With respect to the second question, the wife IS the beneficial owner of the IRA until she disclaims it. She is entitled to this information now without any executor. An executor is immaterial unless she disclaims and the IRA goes to the estate. Someone needs to talk to management of the current custodian to get this info, or if that is not possible have the IRA directly transferred to another custodian as a beneficiary IRA. The wife is also responsible for completing his 2011 RMD if it was not fully distributed by his death. The IRS does not consider the distribution of the decedent’s RMD as acceptance of the IRA that would invalidate a disclaimer if she decides to disclaim.



It’s odd that a Will wouldn’t name an executor, unless you meant that the named executor(s) predeceased the testator and any named successors also predeceased the testator. However, it shouldn’t take “months” to get an executor or adminstrator appointed. Depending on the procedure in the particular state, if the wife and the two daughters are in agreement as to which one or more of them will serve, getting her or them appointed should be routine.

If an IRA is payable to the IRA owner’s estate, his executor cannot disclaim it.

I agree with Alan that the wife should pursue the information as to the contingent beneficiaries.

Since the husband died in 2011, the wife could take the IRA, roll it over, possibly convert to a Roth, and name the daughters (or trusts for their benefit) as beneficiaries. If portability is extended or made permanent (which is likely but not certain), the wife’s estate will get the benefit of the husband’s unused estate tax exempt amount, assuming a Federal estate tax return is filed for the husband’s estate. The wife might want to consider that approach.



All good information…thank you.

Regarding the year of death (2011) RMD…..if it was not taken by end of 2011, how is this done…on the decedant’s final tax return? This must be done before rollover to her IRA or if she decides to disclaim?



It’s preferable that the 2011 RMD be taken out before rollovers or disclaimers, but is not required. The IRS cares mostly that the RMD is taken and taxes paid, but not particular about who does it. The RMD becomes the responsibility of the beneficiary and is taxable to the beneficiary, it is not to be taken by the estate or reported by the estate unless the estate becomes the beneficiary.
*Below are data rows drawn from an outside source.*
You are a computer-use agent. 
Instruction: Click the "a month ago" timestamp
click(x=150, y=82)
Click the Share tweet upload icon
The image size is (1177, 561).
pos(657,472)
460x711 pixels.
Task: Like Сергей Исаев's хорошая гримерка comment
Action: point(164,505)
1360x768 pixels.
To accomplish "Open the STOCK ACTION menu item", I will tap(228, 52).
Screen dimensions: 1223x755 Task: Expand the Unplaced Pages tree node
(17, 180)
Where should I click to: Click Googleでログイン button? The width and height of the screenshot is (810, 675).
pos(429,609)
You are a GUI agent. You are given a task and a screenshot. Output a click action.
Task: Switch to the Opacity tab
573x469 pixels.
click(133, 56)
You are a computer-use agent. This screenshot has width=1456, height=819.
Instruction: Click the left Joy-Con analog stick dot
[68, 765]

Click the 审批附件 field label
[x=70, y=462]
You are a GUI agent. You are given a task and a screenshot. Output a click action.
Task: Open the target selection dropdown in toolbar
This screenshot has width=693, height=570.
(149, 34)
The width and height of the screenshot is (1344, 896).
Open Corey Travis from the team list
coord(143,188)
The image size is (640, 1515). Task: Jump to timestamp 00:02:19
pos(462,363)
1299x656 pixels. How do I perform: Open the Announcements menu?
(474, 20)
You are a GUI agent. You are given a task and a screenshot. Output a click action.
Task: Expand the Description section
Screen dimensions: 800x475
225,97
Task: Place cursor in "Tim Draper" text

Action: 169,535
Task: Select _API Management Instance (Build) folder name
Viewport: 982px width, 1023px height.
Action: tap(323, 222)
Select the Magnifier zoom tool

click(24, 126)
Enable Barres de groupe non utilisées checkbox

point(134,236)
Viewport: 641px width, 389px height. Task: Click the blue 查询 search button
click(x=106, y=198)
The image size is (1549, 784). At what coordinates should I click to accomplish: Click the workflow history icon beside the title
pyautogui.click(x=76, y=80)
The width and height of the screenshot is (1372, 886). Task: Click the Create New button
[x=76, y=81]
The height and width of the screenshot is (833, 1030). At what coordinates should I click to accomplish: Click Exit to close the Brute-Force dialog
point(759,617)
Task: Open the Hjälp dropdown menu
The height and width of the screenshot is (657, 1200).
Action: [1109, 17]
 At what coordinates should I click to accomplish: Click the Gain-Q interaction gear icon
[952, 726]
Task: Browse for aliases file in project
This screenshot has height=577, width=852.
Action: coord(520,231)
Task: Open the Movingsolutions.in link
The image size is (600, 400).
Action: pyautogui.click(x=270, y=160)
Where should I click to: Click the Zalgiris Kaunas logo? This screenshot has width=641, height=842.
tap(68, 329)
It is also not reported on the decedent’s final return.

The IRS is accustomed to the year of death RMD not being distributed in that year. When the RMD is taken in the following year, Form 5329 should be added to the recipient’s return requesting that the penalty for late distribution be waived. This is typically granted.

If the daughters were named as contingent beneficiaries, it does not matter how the year of death RMD is divided between them as long as the full amount is taken out. Again, should this be the case, the RMD could be distributed before or after the two of them established their separate beneficiary IRA accounts. For 2012 and beyond, each must satisfy their own RMD. This also applies to the surviving spouse should she retain the IRA. If she converts it, both the year of death and the current year RMDs must be distributed first. As indicated earlier, if the wife wants to take the year of death RMD, this does not eliminate her option to disclaim, but she cannot take out any more before disclaiming or she cannot disclaim.



Thank you again….your answer was very helpful and crystal clear.